# Gathering Data `Lesson02`

##### Student Tags

* Author : AH Uyekita
* Title  :  _Data Wrangling_
* Date   : 21/12/2018
* Course : Data Science II - Foundations Nanodegree
    * COD    : ND111
    * **Instructor:** David Venturi
    * **Instructor:** Mat Leonard

***

# Summary

* <a href="#scraping">1. Web Scrapping</a>;
* <a href="#assessing">Assessing</a>, and;
* <a href="#cleaning">Cleaning</a>.

***

## 1. Web Scraping <a id='scraping'></a>

This is a fancy way to say gathering text/data from websites. For this course, I will use the [Beautiful Soup][beau_pack] package, the lxml parse package, and OS package.

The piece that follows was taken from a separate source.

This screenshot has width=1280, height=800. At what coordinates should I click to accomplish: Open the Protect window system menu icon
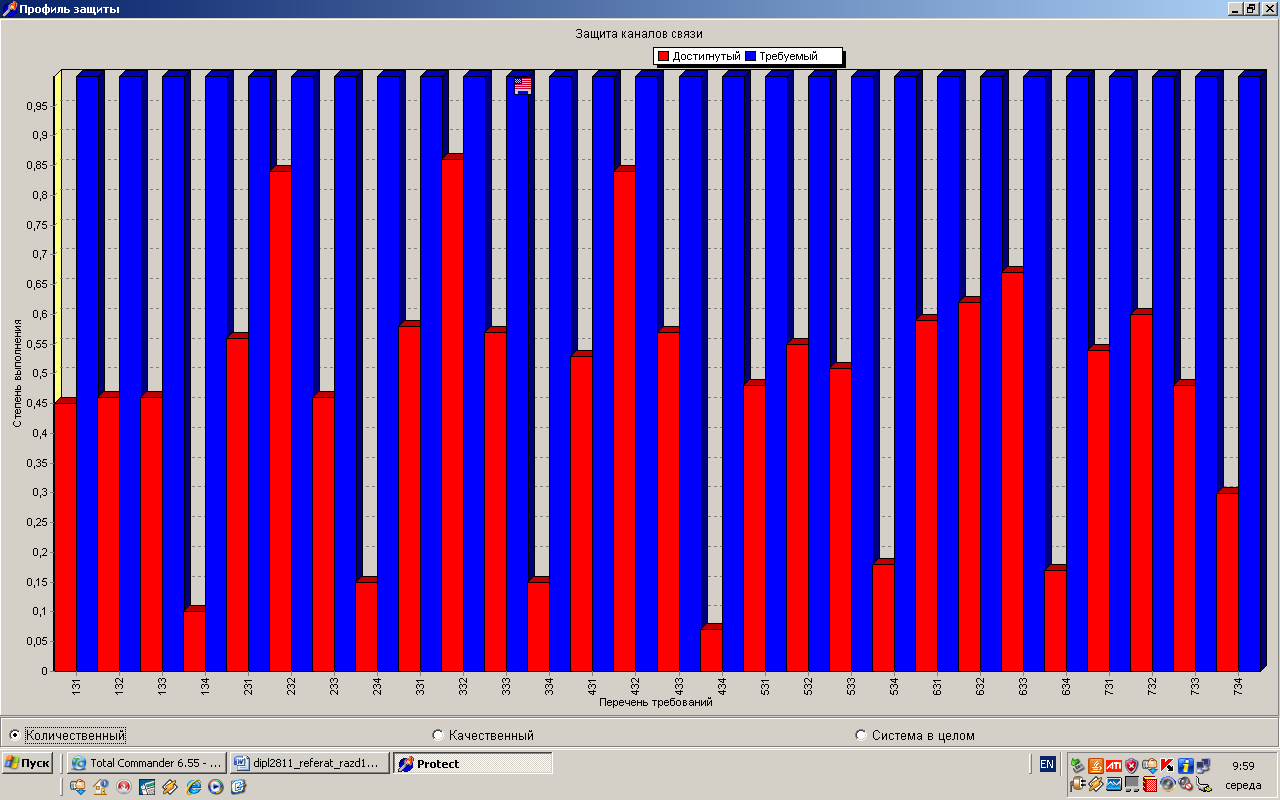pyautogui.click(x=10, y=9)
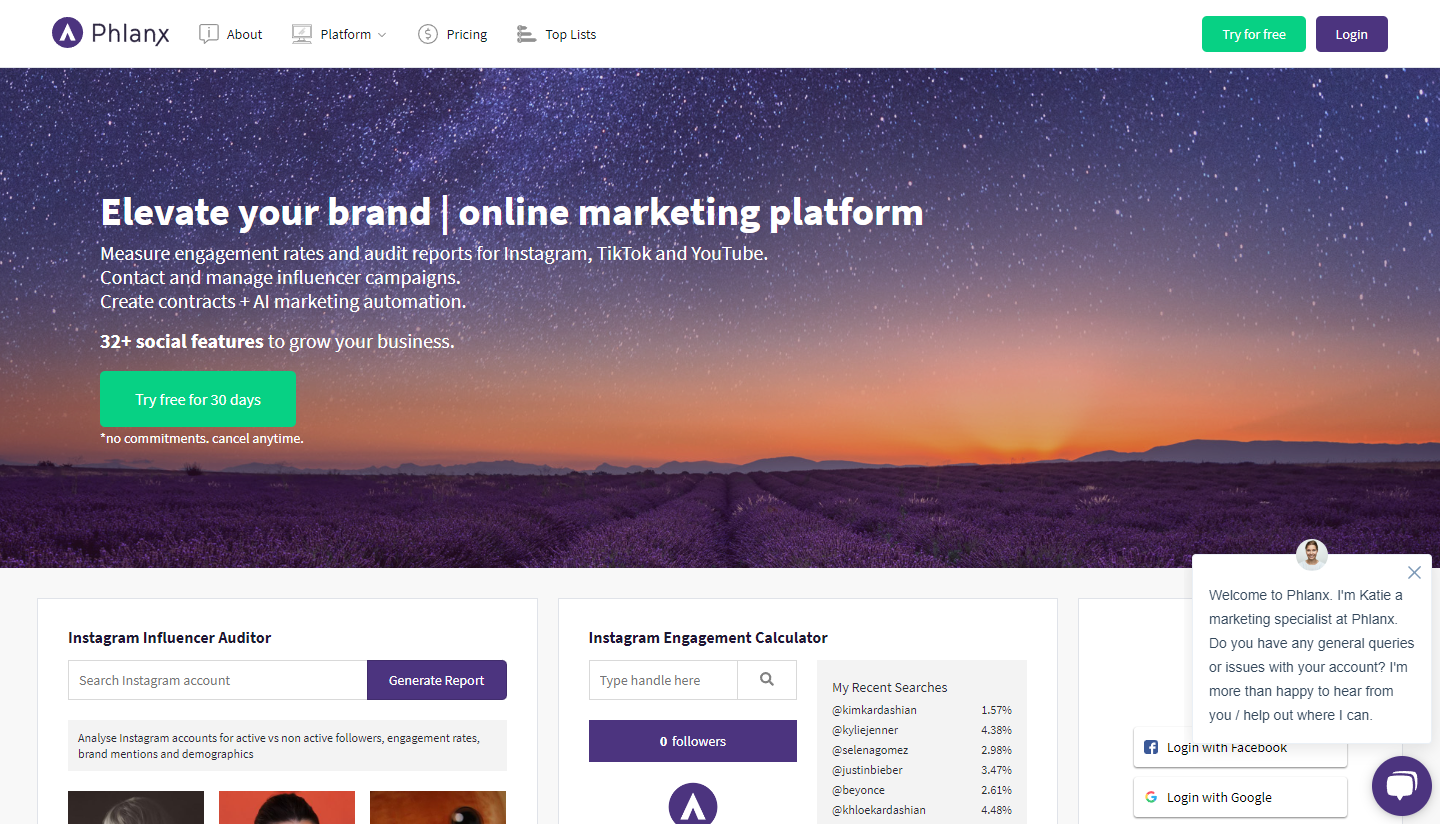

[beau_pack]: https://www.crummy.com/software/BeautifulSoup/

#### Libraries

In [30]:
# Importing Libraries to perform this study
import pandas as pd
import os
import matplotlib as plt
%matplotlib inline

# This is the parser (without this kind of interpreter it is not possible to read this file).
import lxml

# Importing the Beautiful Soup Package
from bs4 import BeautifulSoup

Loading the `bestofrt.tsv`.

In [34]:
# Loading the Best of Rotten Tomatoes.
df_rt = pd.read_csv('01-Dataset/bestofrt.tsv', sep= '\t') # Bear in mind, I have used the \t because is tabular separated values.

In [35]:
# Printing the first 5 rows.
df_rt.head()

Unnamed: 0,ranking,critic_score,title,number_of_critic_ratings
0,1,99,The Wizard of Oz (1939),110
1,2,100,Citizen Kane (1941),75
2,3,100,The Third Man (1949),77
3,4,99,Get Out (2017),282
4,5,97,Mad Max: Fury Road (2015),370


### 1.1 Creating the Soup - Rotten Tomatoes

Creating the "soup" for the Rotten Tomatoes Website.

In [4]:
# Parsing the document - Using the BeautifulSoup constructor
with open('01-Dataset/rt-html/et_the_extraterrestrial.html') as file:
    soup = BeautifulSoup(file, 'lxml')

In [5]:
# Let's print out this file just to see how it is.
soup

<!DOCTYPE html>
<html lang="en" xmlns:fb="http://www.facebook.com/2008/fbml" xmlns:og="http://opengraphprotocol.org/schema/">
<head prefix="og: http://ogp.me/ns# flixstertomatoes: http://ogp.me/ns/apps/flixstertomatoes#">
<script src="//cdn.optimizely.com/js/594670329.js"></script>
<meta content="text/html; charset=utf-8" http-equiv="Content-Type"/>
<meta content="width=device-width,initial-scale=1" name="viewport"/>
<meta content="VPPXtECgUUeuATBacnqnCm4ydGO99reF-xgNklSbNbc" name="google-site-verification"/>
<meta content="034F16304017CA7DCF45D43850915323" name="msvalidate.01"/>
<link href="https://staticv2-4.rottentomatoes.com/static/images/iphone/apple-touch-icon.png" rel="apple-touch-icon"/>
<link href="https://staticv2-4.rottentomatoes.com/static/images/icons/favicon.ico" rel="shortcut icon" type="image/x-icon"/>
<link href="https://staticv2-4.rottentomatoes.com/static/styles/css/rt_main.css" rel="stylesheet"/>
<script id="jsonLdSchema" type="application/ld+json">{"@context":"http

### 1.2. Gathering the Data

This is a process to gather information from the soup. I would like these informations:

* Title;
* Audience Score, and;
* Number Audience Ratings.

#### 1.2.1. Title

In [6]:
# Finding the title is very simple I just need to apply the method find on the soup object.
soup.find('title')

<title>E.T. The Extra-Terrestrial (1982) - Rotten Tomatoes</title>

Keep in mind, the result of the `.find()` method is a `Tag element` of bs4.

In [7]:
# There is an other way to find the title.
soup.find_all('title', limit = 1)

[<title>E.T. The Extra-Terrestrial (1982) - Rotten Tomatoes</title>]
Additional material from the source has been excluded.